A decision is expected soon from Lockheed Martin regarding whether to continue to resurrect the Athena programme, a small satellite launcher discontinued in 2001.
"It's currently in the works, and we would expect a decision probably by the end of the year," says Gregory Kehrl, Lockheed's Athena mission manager. "It's not a very fast process in a company as big as Lockheed. Our portfolio is very broad."
The series of launch vehicles was conceived, developed and built by Lockheed on internal funding to capture a burgeoning market for small satellites, and particularly for large constellations for satellite internet providers. The collapse of that market, the emergence of strong competition and a catastrophic 1999 launch failure led the company to pull the plug.

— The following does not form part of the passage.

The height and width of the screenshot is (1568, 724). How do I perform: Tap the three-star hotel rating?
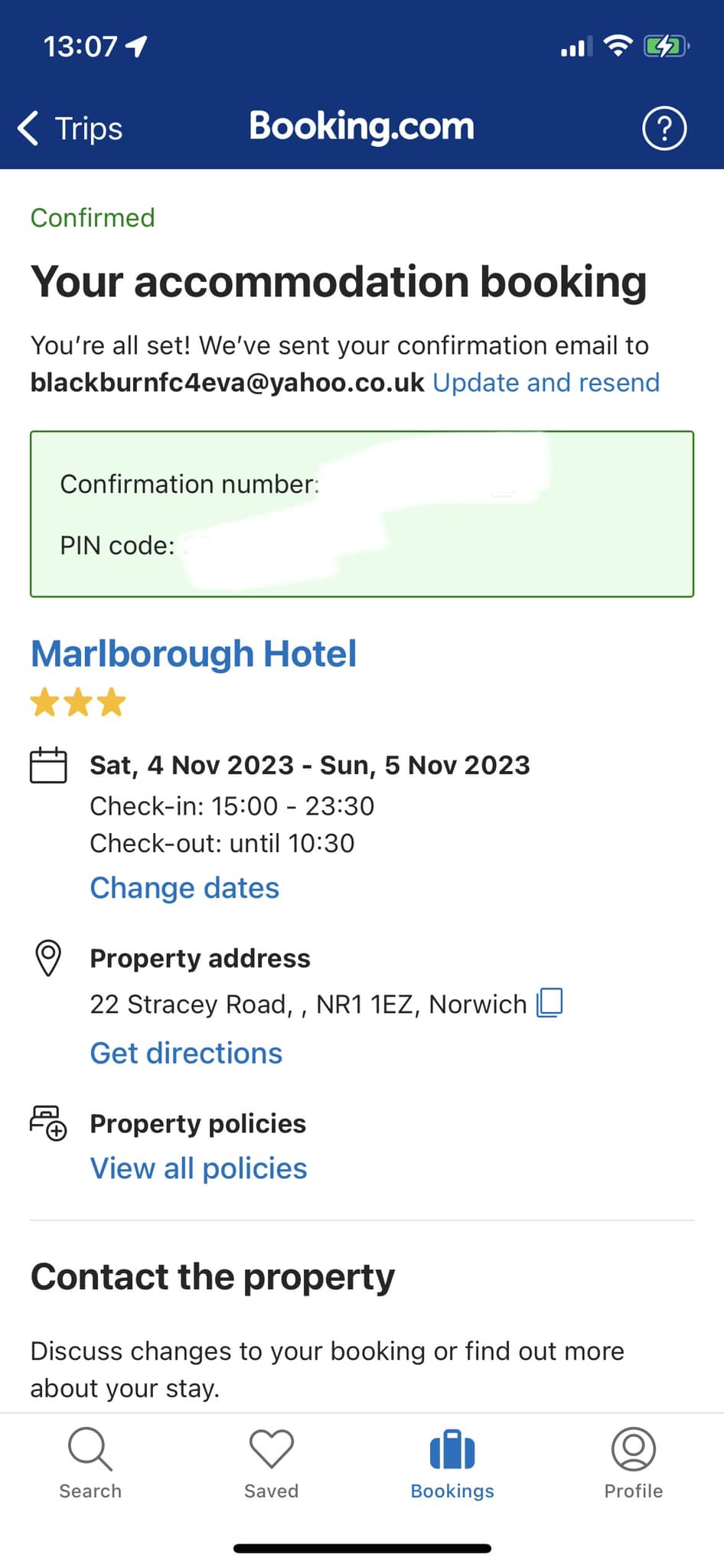click(78, 702)
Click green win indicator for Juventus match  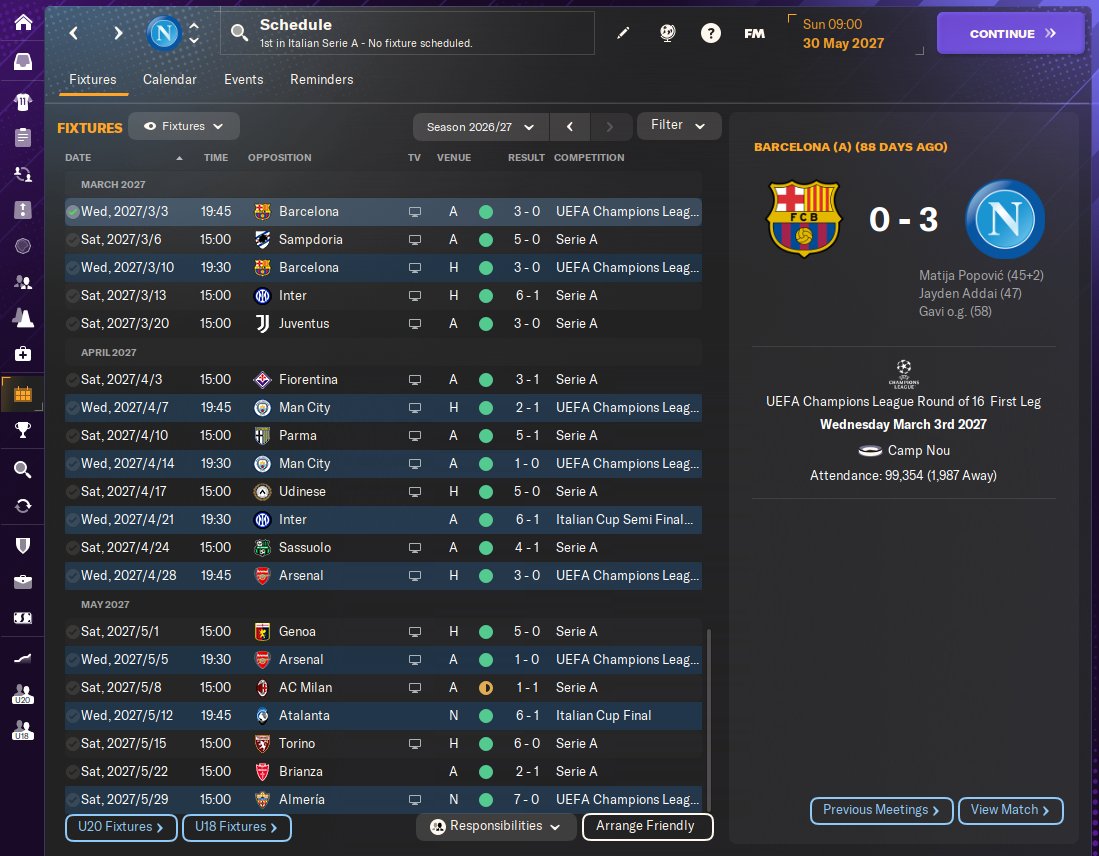[486, 324]
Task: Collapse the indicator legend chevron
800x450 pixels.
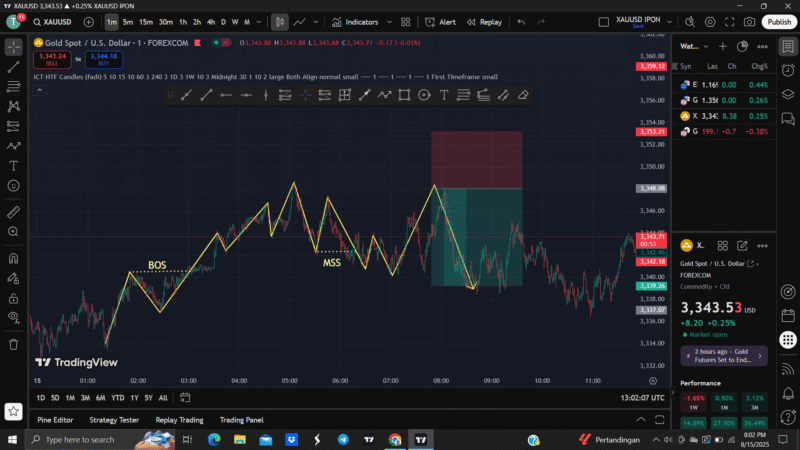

"Athena was put into soft standby after the Kodiak Star mission because there was just not a demonstrated strong pull from customers," says Kehrl. "We put it into soft standby, not ever intending to divest or get out of the business, but to wait until the time was right to bring back the small launch service."
There is a single Athena I in storage, plus a number of spare parts.
The reintroduction is largely built on what Lockheed sees as the emergence of a government smallsat market, says Kehrl. The US government appears to be moving towards smaller satellites, and a number of government-sponsored smallsats have been launched in recent years.
Athena would, however, re-enter a crowded marketplace. While some competing programmes - SpaceX's Falcon and Orbital Sciences' Taurus, among others - either have or appear at imminent risk of ending, a number of new competitors such as Virgin Galactic's LauncherOne have sprung up to fill the void.
To keep the programme sustainable, Lockheed would need two to three launches annually, plus more for the larger, as-yet unbuilt Athena III. At a price point of around $70 million for an Athena II, Lockheed would "like to fly four times [a year], like everybody would in this business, [although] it's probably not fantastically realistic", says Kehrl.
"Neither of those products [would] really [be] brought back on strictly a commercial viability basis because, let's face it, everybody knows the launch services business is really not exploding like crazy," he adds, "but there's a steady need for reliable products."